There is, I believe, a genuine intent here to make you care about the characters. It simply fails. A fresh-faced school teacher and his friends help their junkie pal Mia in detox from a heroin addiction. They pull in Mia’s long-absent brother (and his nursing student girlfriend) to help provide further emotional and medical support. Yes, this handily provides a reason why these callow young things might linger longer than is wise after Teach reads the Shaitan-book and Mia starts coughing up blood. It provides a reason why they might be inclined to hurl super-strong and pupil-dilated Mia into the basement and let her rot in her own juices. But the addiction thread is completely dropped after so much agonizing set-up. A better movie might have found a way to tie in the drugs and the noble intentions with the demonic proceeds happening in the dark forest. Hell, with a remake in a sub-genre that saw two significantly ambitious entries last year, let’s agree it is kind of necessary. I was not a fan of Cabin in the Woods for dropping any pre-tense of actual horror in order to comically deconstruct horror films. Joss Whedon, Drew Goddard and company at least had an idea for their film for which they committed to fully. They did not drop the storytelling or semblance of character at the first opportunity to break out the Karo syrup. Justin Benson and Aaron Moorhead’s Resolution, which somehow was even more meta than CitW, takes the notion of narrative (and found footage) and seamlessly blends it with a detox-in-the-woods story that makes anything (outside the torture) in Evil Dead feels embarrassingly amateur hour.

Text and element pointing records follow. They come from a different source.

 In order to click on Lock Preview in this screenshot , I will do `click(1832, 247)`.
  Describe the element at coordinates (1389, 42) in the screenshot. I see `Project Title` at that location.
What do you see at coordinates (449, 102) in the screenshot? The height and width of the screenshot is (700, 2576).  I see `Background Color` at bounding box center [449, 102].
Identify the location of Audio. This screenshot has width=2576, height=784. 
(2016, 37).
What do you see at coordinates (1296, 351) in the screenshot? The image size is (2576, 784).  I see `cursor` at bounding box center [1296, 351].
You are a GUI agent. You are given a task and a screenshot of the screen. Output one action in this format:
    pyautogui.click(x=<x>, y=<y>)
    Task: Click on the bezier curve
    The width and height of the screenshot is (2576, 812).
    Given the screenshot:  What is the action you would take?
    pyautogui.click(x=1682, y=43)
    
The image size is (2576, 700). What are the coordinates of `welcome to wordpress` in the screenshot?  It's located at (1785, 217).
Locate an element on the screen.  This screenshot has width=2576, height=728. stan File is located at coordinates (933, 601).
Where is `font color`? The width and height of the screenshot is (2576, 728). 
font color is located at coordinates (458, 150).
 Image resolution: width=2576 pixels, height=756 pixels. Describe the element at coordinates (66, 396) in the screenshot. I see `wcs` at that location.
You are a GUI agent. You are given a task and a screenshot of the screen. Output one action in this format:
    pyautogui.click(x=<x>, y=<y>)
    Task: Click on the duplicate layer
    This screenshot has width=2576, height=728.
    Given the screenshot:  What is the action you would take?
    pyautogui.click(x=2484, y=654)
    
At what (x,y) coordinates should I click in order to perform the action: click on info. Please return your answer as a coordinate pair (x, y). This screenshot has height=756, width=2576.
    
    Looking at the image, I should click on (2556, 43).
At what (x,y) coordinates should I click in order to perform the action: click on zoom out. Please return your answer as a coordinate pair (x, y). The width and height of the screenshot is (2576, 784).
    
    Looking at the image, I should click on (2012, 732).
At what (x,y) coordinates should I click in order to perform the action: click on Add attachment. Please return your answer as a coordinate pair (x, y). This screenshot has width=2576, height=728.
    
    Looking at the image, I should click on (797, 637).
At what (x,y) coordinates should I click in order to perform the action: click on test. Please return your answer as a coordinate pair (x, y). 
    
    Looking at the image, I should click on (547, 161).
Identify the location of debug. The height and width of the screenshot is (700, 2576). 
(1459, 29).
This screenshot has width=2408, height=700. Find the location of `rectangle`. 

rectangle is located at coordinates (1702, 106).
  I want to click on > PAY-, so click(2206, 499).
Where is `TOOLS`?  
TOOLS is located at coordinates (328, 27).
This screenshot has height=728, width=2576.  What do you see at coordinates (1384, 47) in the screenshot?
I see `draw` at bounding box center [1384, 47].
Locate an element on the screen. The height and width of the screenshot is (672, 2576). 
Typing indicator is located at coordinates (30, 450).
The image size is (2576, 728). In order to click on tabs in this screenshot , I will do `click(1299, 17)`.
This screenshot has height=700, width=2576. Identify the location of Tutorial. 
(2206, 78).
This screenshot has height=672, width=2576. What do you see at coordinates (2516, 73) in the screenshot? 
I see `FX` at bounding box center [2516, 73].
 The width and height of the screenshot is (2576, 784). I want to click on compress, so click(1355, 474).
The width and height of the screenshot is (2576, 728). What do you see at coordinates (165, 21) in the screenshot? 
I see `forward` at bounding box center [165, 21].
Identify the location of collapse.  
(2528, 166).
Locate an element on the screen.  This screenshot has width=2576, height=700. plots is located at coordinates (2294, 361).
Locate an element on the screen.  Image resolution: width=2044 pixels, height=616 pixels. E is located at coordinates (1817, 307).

The final nail in the cabin (OK, I’ll stop) is the coyness in the delivery of plot points this remake delivers in relation to the original. Perhaps ‘coy’ is the wrong word and gives too much credit. Let’s say instead, self-satisfied. They fail to exist in any sort of novel or interesting, or even rote fashion, but rather they pander to the major ‘groovy’ beats of the original three films for its own cult audience. They try cleverness by either hiding or shuffling around key things, but this completely fails because this shell game only exists in conversation with the original films, leaving the remake stranded on its own easy crutches. Any semblance of nihilism that one might be inclined to award some credit to, the ‘horror should be soul crushingly horrific’ idea, is disingenuous here because it is catering to a bloodthirsty crowd who are fine with a polished slaughter. And, if I may hazard a guess, probably don’t get much ‘horror’ out of it, only entertainment. All the slick lighting, framing and meticulous craft in the destruction of the human body is enough to swallow your horror loving soul in the same way junk food offers instant gratification only to be followed by a sore teeth and an empty stomach. It’s a trick, get some snacks.